High throughput screening is conventionally used to evaluate a large number of candidate compounds for their possible use as pharmaceutical drugs. To do this, experiments are often carried out on living cells (e.g., bacteria or tissue cultures), which are subjected to small amounts of possible candidate chemicals and monitored to check for desired changes. Monitoring is carried out using several known techniques, e.g., selective chemical staining or monitoring pH changes with chemical indicators. To perform a large number of experiments in the quickest possible time they are carried out in parallel and to save on reagents the experiments are generally carried out in well plates. These plates have a large number of small wells wherein each well can be used to contain the reagents for performing one experiment. Known plates have 384 or 1536 wells, while each well is capable of containing only a few microliters of sample. To perform even more parallel experiments with even smaller samples new plates having even more wells are currently under development.

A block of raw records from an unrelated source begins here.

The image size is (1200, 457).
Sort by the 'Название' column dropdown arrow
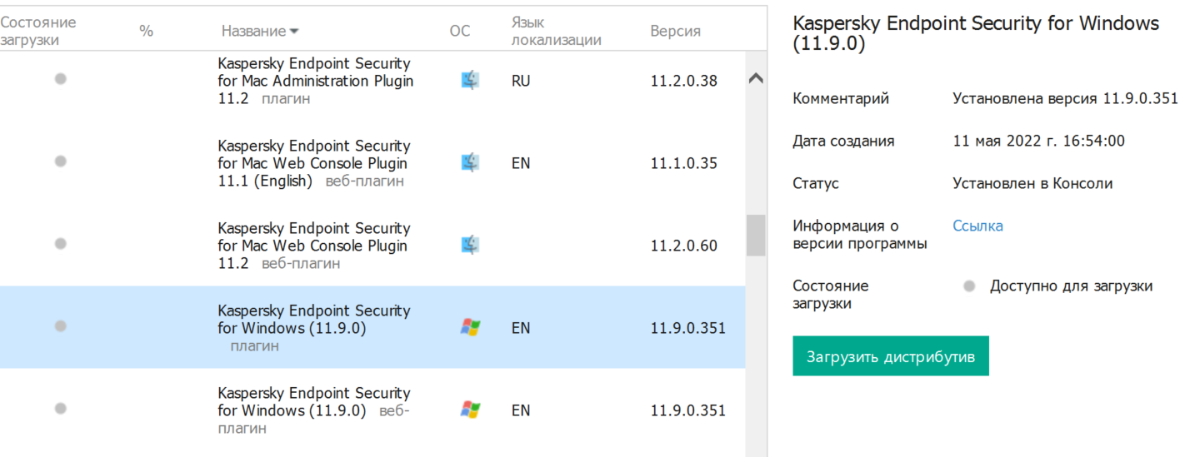click(294, 32)
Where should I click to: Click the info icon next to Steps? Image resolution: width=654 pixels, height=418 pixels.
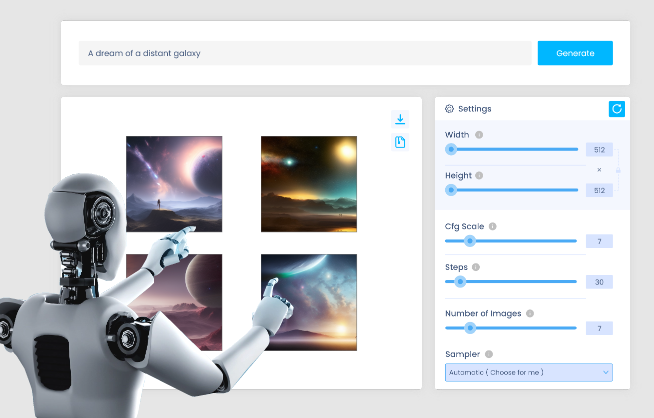point(476,267)
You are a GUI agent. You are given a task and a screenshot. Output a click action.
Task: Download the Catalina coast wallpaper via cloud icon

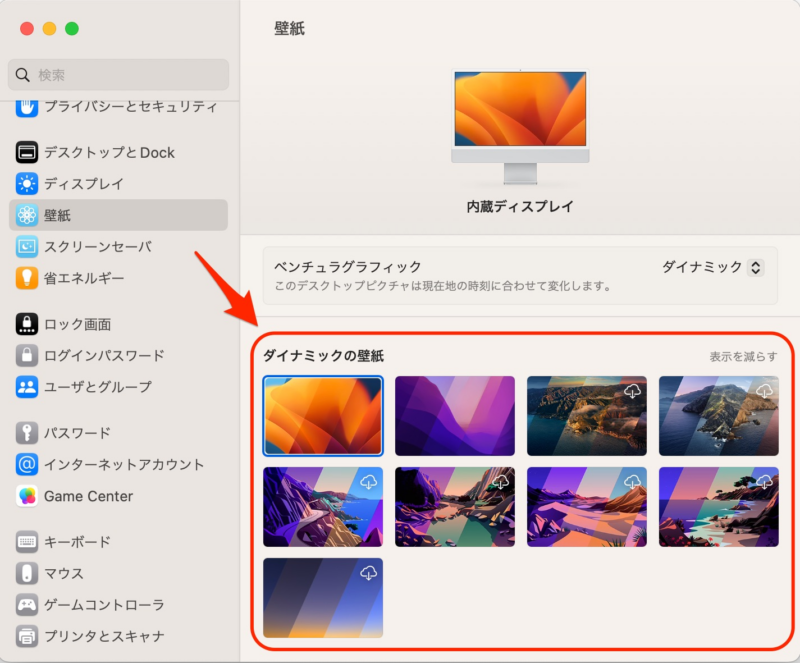(632, 391)
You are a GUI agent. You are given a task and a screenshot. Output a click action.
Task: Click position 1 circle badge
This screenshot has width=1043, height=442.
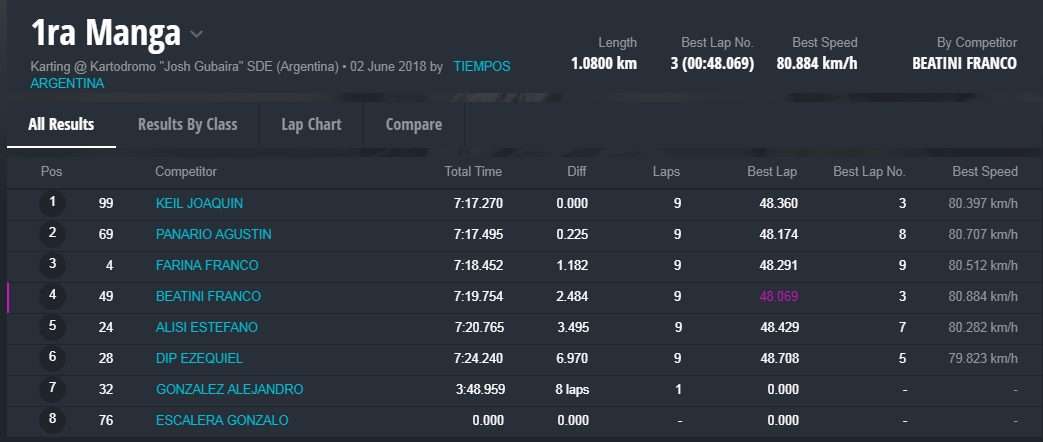(52, 203)
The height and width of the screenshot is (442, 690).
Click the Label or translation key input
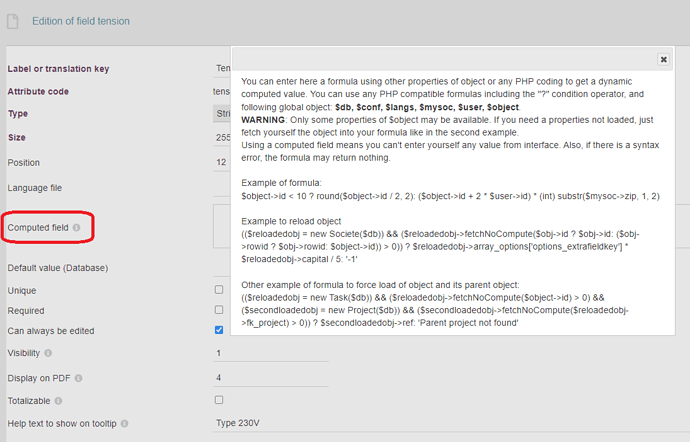click(222, 68)
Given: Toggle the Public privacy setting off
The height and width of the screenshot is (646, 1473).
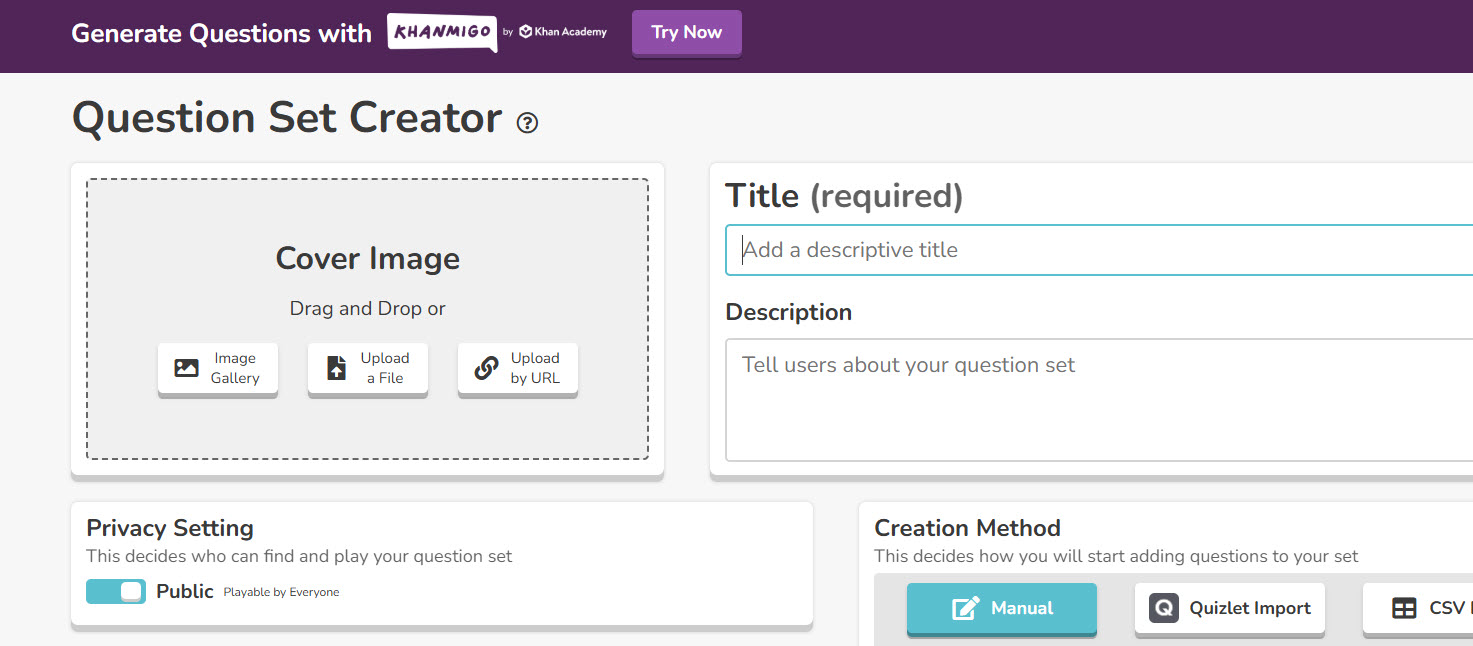Looking at the screenshot, I should click(x=115, y=591).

Finding a technique for assessing the results of experiments performed in such a small volume can be difficult, especially since most known detection methods require the presence of an indicator or dye that might itself interact with the organism or the drug candidate. Therefore, DEP can be a valuable tool to evaluate these assays since it can detect changes in the morphology of cells without any marker chemicals. In view of the fact that DEP can separate particles based on their dielectric properties, bacteria or cells can be detected based on properties of the cell wall or membrane. This can be used for bioassays to evaluate whether a drug candidate interacts with a receptor at the cell wall or membrane. However, because conventional DEP assays are performed with flat two dimensional electrode structures the electric field generated by the electrodes does not penetrate sufficiently far into liquid media and therefore until now it has only been possible to probe a very small sample volume. Therefore, there is a need for a new electrode structure that can be used to probe a larger volume within a small well to allow quick analysis of a sample of several micro-liters.